Inutile girarci intorno. C’è un elettorato bianco (non solo maschile: anche molte donne, nonostante il linguaggio misogino di Trump, sono le prime a percepire che il tema della sicurezza è decisivo), di ceto medio o medio basso, di colletti blu o di colletti bianchi, che da anni vede il proprio tenore di vita declinare e ora, addirittura, degradare. Questi elettori non hanno perso il loro posto di lavoro, non hanno subito sconquassi: eppure, sono inesorabilmente transitati da una condizione di relativa serenità a uno stato di affanno economico, di insicurezza profonda, di enorme angoscia per il futuro dei propri figli.

Trump dà voce proprio a loro. Poi resta da capire se riuscirà a mobilitarli alle elezioni generali di novembre, come gli è riuscito in modo spettacolare nel corso delle primarie repubblicane. Ma parla a loro e per loro, che erano stati per anni estromessi dal discorso pubblico “ufficiale” e dall’agenda della politica.

Il punto è qui. Lui li ha riportati in partita, naturalmente a suo modo, entre le élites e l’establishment mostrano una clamorosa incapacità di assumere un punto di vista diverso dal proprio. Per questo Trump è visto come lo strumento di una “vendetta” popolare contro quelle élites e quell’establishment e, di conseguenza, il pubblico dei “vendicati” perdona tutto al “vendicatore”. Ne giustifica gli eccessi, li spiega come una reazione (magari spropositata) agli attacchi sistematici di cui è oggetto, e così via.

Ha totalmente ragione Niall Ferguson, che lo ha scritto in modo magistrale sul Times di Londra qualche giorno fa: le élites – incredibilmente – ancora non hanno capito che ciò che risulta oltraggioso per loro non necessariamente appare tale alla maggioranza degli elettori “normali”, quelli meno “eleganti” di loro. Nasce qui, in questo distacco, la sconfitta degli “esperti” e ancora di più la loro incapacità di capire quando e quanto stiano perdendo il contatto con la realtà.
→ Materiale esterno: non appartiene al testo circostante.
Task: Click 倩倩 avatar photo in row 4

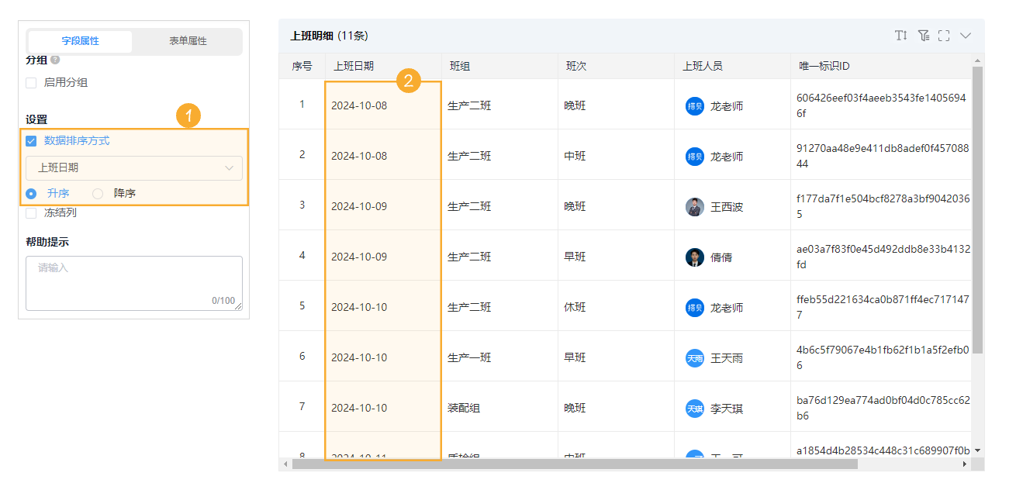Action: [694, 257]
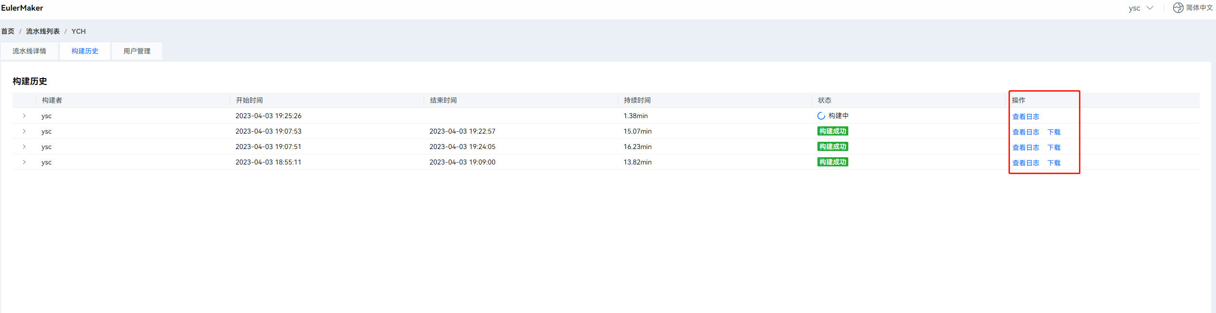This screenshot has width=1216, height=313.
Task: Expand the build row started at 19:07:53
Action: click(x=24, y=131)
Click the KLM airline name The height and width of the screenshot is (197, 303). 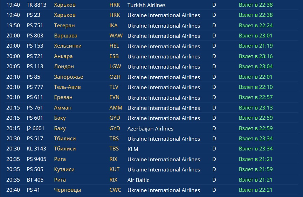(133, 149)
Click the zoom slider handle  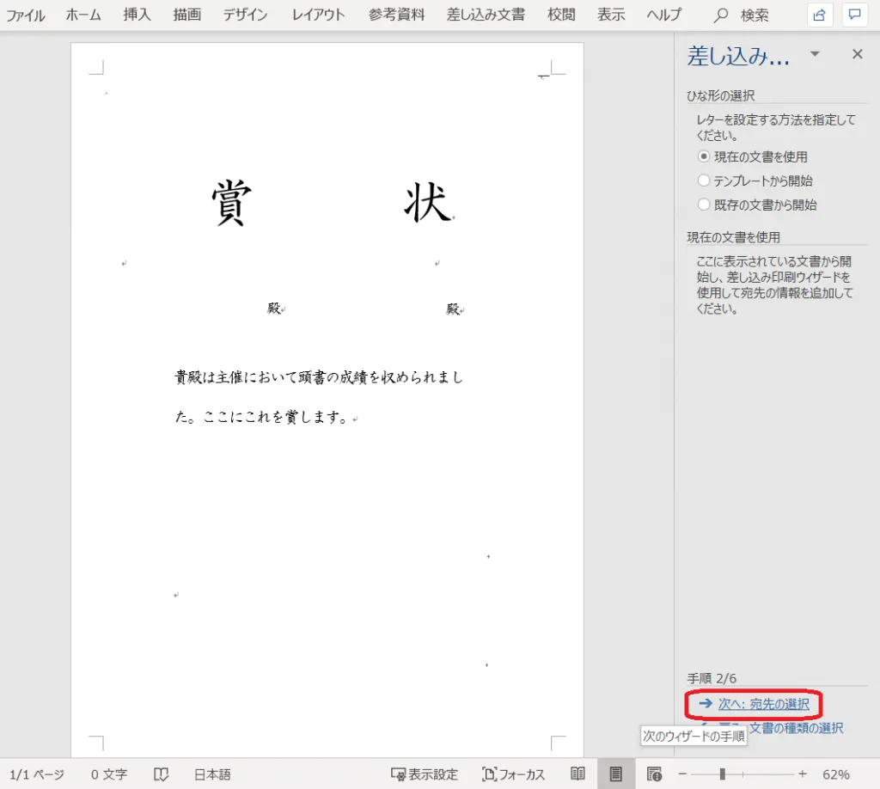tap(723, 774)
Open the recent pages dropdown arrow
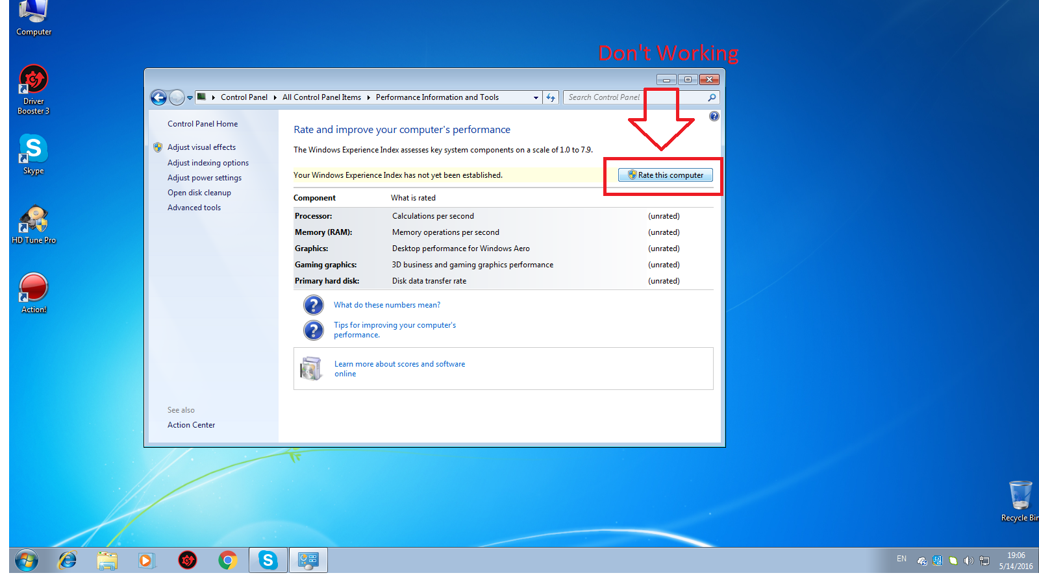Image resolution: width=1039 pixels, height=584 pixels. coord(190,97)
Sia detto senza demagogia, ma solo per descrivere “sociologicamente” e “antropologicamente” una realtà: Trump – giusto o sbagliato – parla a chi fatica ad arrivare alla fine del mese. Molti degli “esperti” che lo demonizzano – al di là e al di qua dell’Atlantico – hanno, invece, come loro problema esistenziale il mutuo della terza o della quarta casa. Figurarsi se chi scrive (da liberale e liberista, pure “selvaggio”) ha un approccio pauperista: lo scrivo solo per sottolineare un rovesciamento delle parti rispetto ad alcuni schemi del passato, quello per cui è il candidato più a destra a interpretare le paure dei ceti deboli, mentre gli intellettuali impegnati a sinistra vivono – letteralmente – “altrove”, dove quelle paure e quelle preoccupazioni popolari si vedono e si sentono solo in lontananza.